Was die viel beschworene Notwendigkeit der engeren Zusammenarbeit der zentralasiatischen Staaten betrifft, gibt es hier vor allem zwei wesentliche Hindernisse: Zum einen ist der Austausch von Wirtschaftsleistungen zwischen den Staaten ziemlich gering. Insbesondere Kasachstan, Usbekistan und Turkmenistan sind mit ihrem Rohstoffreichtum auf die Exportmärkte des Westens angewiesen, und auch nur dort können die Dinge beschafft werden, die man zur Modernisierung der eigenen Wirtschaft braucht. Wenn aber das gegenseitige Außenhandelsvolumen nur gering ist, besteht naturgemäß auch keine ausgeprägte Notwendigkeit der engeren Zusammenarbeit, denn der Verbund von zwei Armen ergibt noch keinen Reichen. Zum anderen sind die politischen Eliten, voran die Präsidenten, sind nicht unbedingt an einer Integration interessiert, denn das könnte ja perspektivisch Machtverlust bedeuten.

So bleibt als einzig bisher funktionierendes Integrationsobjekt die im vergangenen Jahr an den Start gegangene Zollunion zwischen Russland, Kasachstan und Weißrussland.
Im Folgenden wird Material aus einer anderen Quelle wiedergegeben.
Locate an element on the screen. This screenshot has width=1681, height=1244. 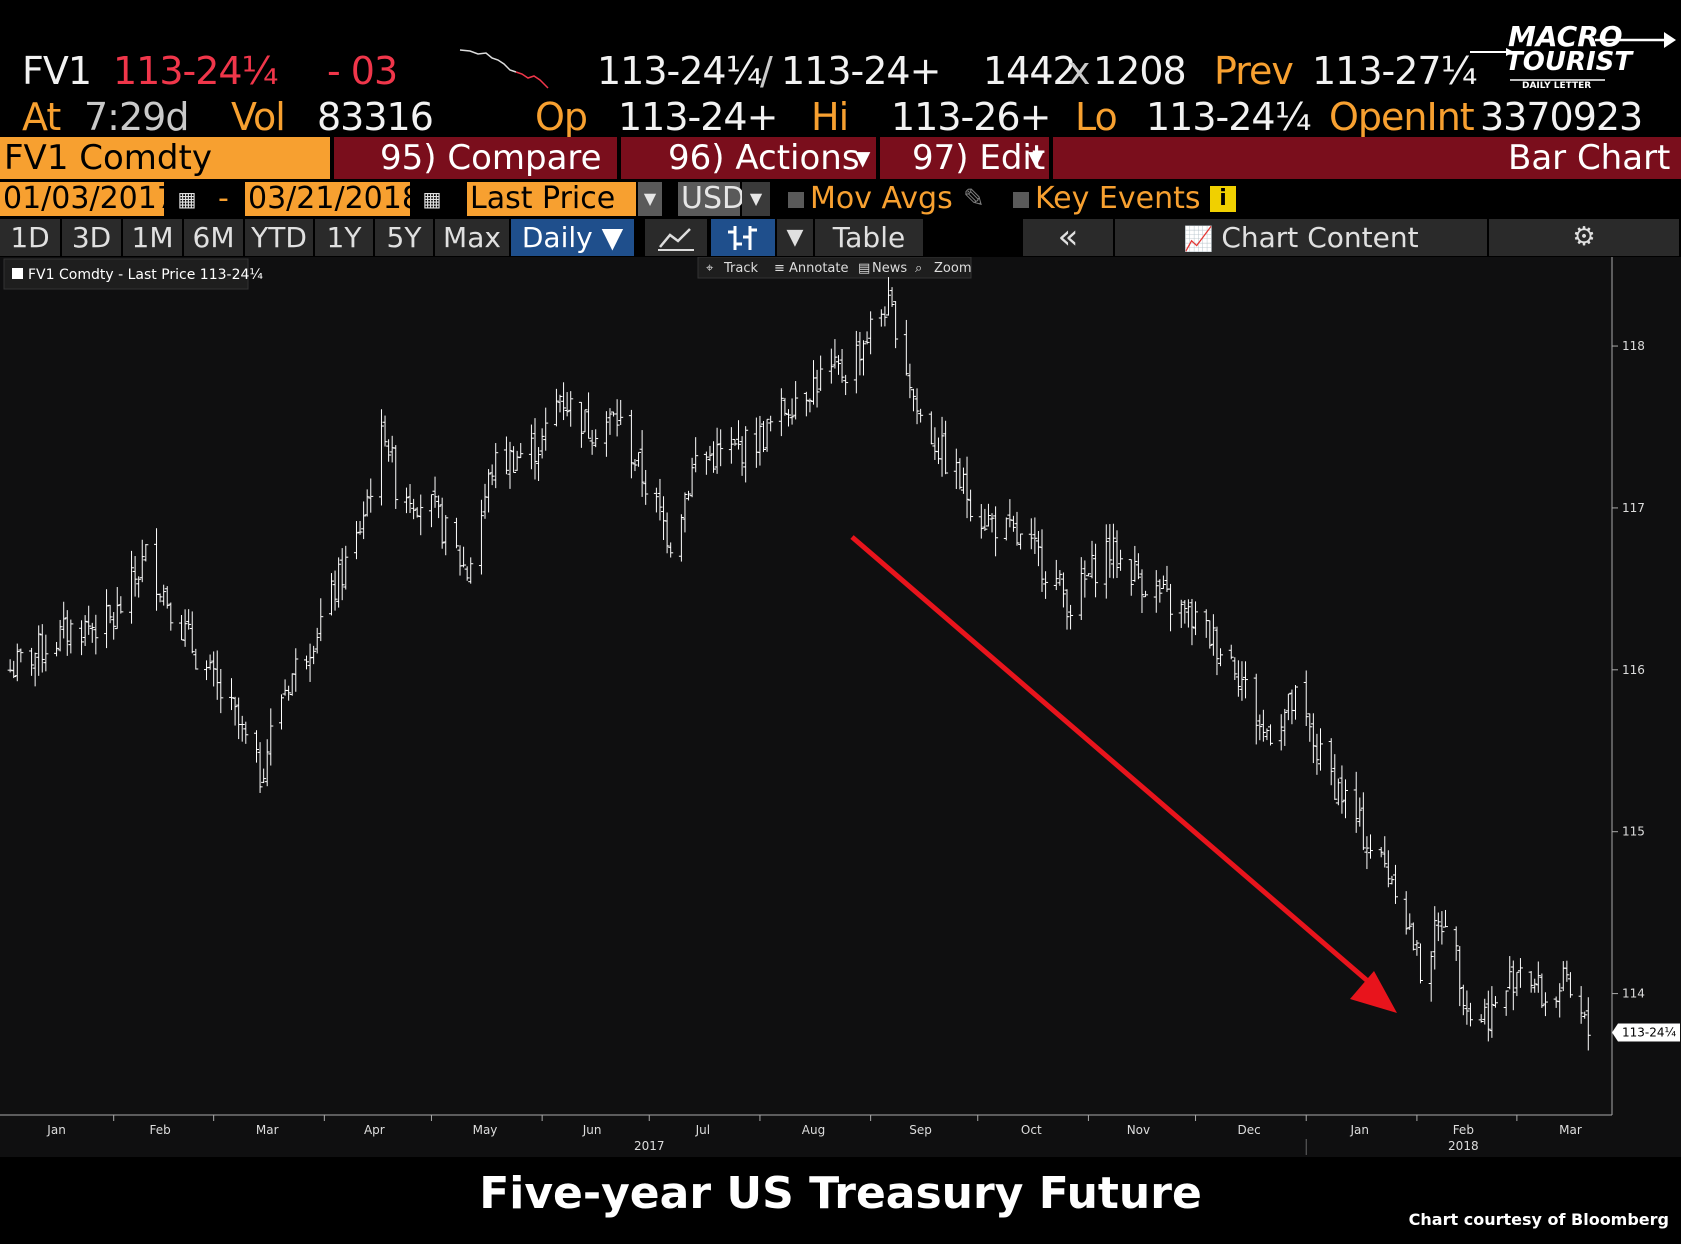
ask-price: 113-24+ is located at coordinates (861, 71).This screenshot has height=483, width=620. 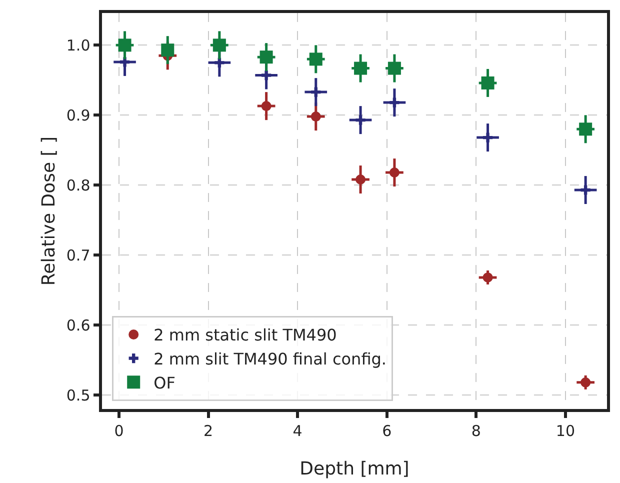 What do you see at coordinates (165, 382) in the screenshot?
I see `legend-label: OF` at bounding box center [165, 382].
Ein Schritt, der prinzipiell in die richtige Richtung weist, denn schließlich ist zwischen diesen drei Staaten ein intensives Handelsgeschehen zu verzeichnen. Doch auch für die Zollunion steht die Frage, wohin strategisch der Weg gehen soll. Zwar ist mittelfristig wohl noch genug zu tun, um die jetzigen Gegebenheiten der Zollunion zu optimieren, doch die Strategiefrage wird sich nicht von allein erledigen.
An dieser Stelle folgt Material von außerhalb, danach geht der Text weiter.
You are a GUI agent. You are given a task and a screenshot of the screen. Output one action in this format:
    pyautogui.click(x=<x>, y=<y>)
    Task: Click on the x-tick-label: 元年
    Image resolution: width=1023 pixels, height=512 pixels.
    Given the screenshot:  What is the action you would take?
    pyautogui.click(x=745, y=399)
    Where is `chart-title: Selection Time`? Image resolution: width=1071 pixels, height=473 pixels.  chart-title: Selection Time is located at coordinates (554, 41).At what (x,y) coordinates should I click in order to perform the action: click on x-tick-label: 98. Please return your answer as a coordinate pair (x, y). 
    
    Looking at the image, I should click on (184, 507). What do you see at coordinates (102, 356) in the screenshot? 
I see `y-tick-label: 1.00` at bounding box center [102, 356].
In letzter Zeit wird zum Teil mit, zum Teil auch ohne Zusammenhang zur Zollunion vermehrt der Begriff „Euroasiatische Integration“ ins Spiel gebracht und diskutiert. Er scheint von Russland auszugehen und zielt wohl auf die engere Anbindung der südlich Russlands gelegenen und eher asiatisch geprägten ehemaligen Sowjetrepubliken, zu denen naturgemäß noch eine Vielzahl von Verbindungen von früher gegeben ist. Mittlerweile wird diese euroasiatische Integration aber auch locker auf die Zusammenarbeit zwischen den zentralasiatischen Staaten und Westeuropa angewendet. Das ist ja nicht verboten, doch die Frage der inhaltlichen Ausgestaltung der Idee steht. Klar, Rohstoff- und Technologiepartnerschaften sind ebenso wie klassische Handelsabkommen an sich schon Integrationsinstrumente. Doch die funktionieren meist auch ohne spezielle großflächige Integrationsstrukturen.
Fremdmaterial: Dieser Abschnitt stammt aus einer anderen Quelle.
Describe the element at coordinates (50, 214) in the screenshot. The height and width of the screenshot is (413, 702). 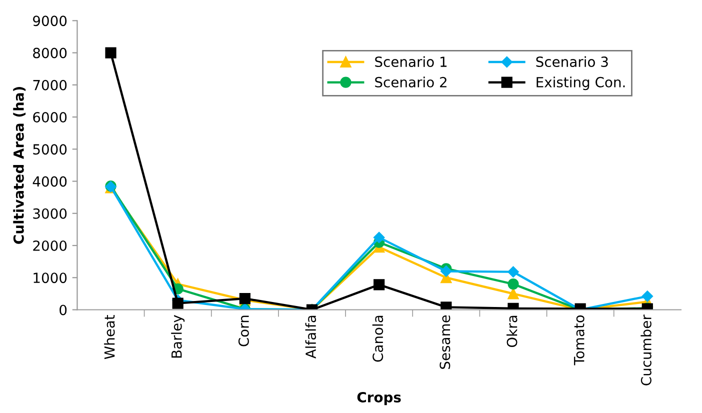
I see `y-tick-label: 3000` at that location.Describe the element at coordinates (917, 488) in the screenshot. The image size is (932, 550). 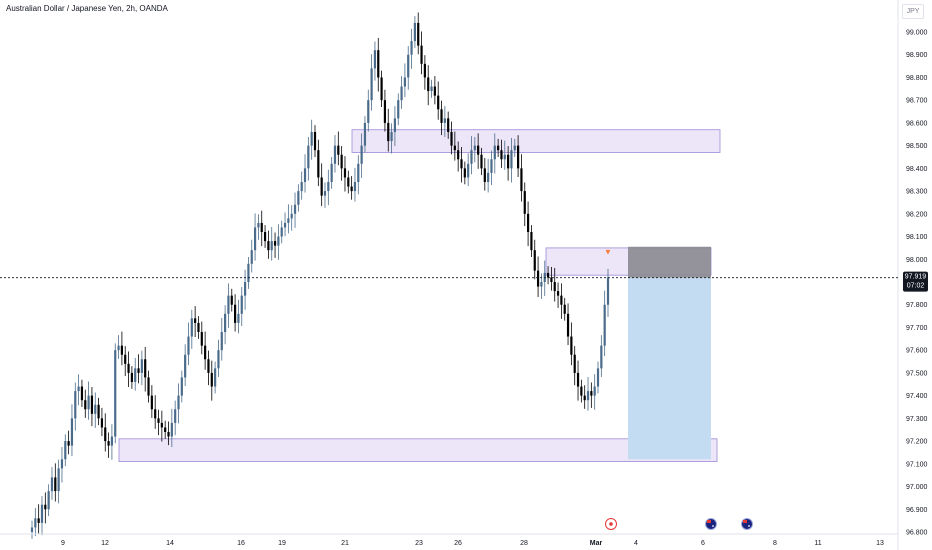
I see `y-tick-label: 97.000` at that location.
Nun war bis vor ein paar Jahren die Diskussion der Kategorie „euroasiatische“ Integration eher klar: keine überzentralisierten Strukturen mehr, wie zu Sowjetzeiten, hin in Richtung Europäische Union. Das Programm Kasachstans „Weg nach Europa“ war (vielleicht ist es das auch noch?) eine Richtschnur für entsprechendes Handeln. Doch mit den Problemen der Eurozone hat das europäische Modell an Attraktivität verloren, auch wenn die Grundideen ohne Abstriche aktuell bleiben und auch den postsowjetischen Staaten eine Entwicklungsperspektive aufzeigen würden. So bleibt es beim Problem der Suche nach einer Integrationslösung, die viele, mittlerweile doch unterschiedlich entwickelte Partner verkraften kann, ohne dass die Geburtsfehler der EU wiederholt werden. Das wird sehr schwierig werden. Einiges gewonnen wäre bei der Gestaltung einer solchen Integration schon, wenn die Aussage eines russischen Kollegen während einer Konferenz zur genannten Problematik „Schlechter wird’s wohl kaum werden“ nicht die Leitschnur des Handelns in Sachen Integration würde.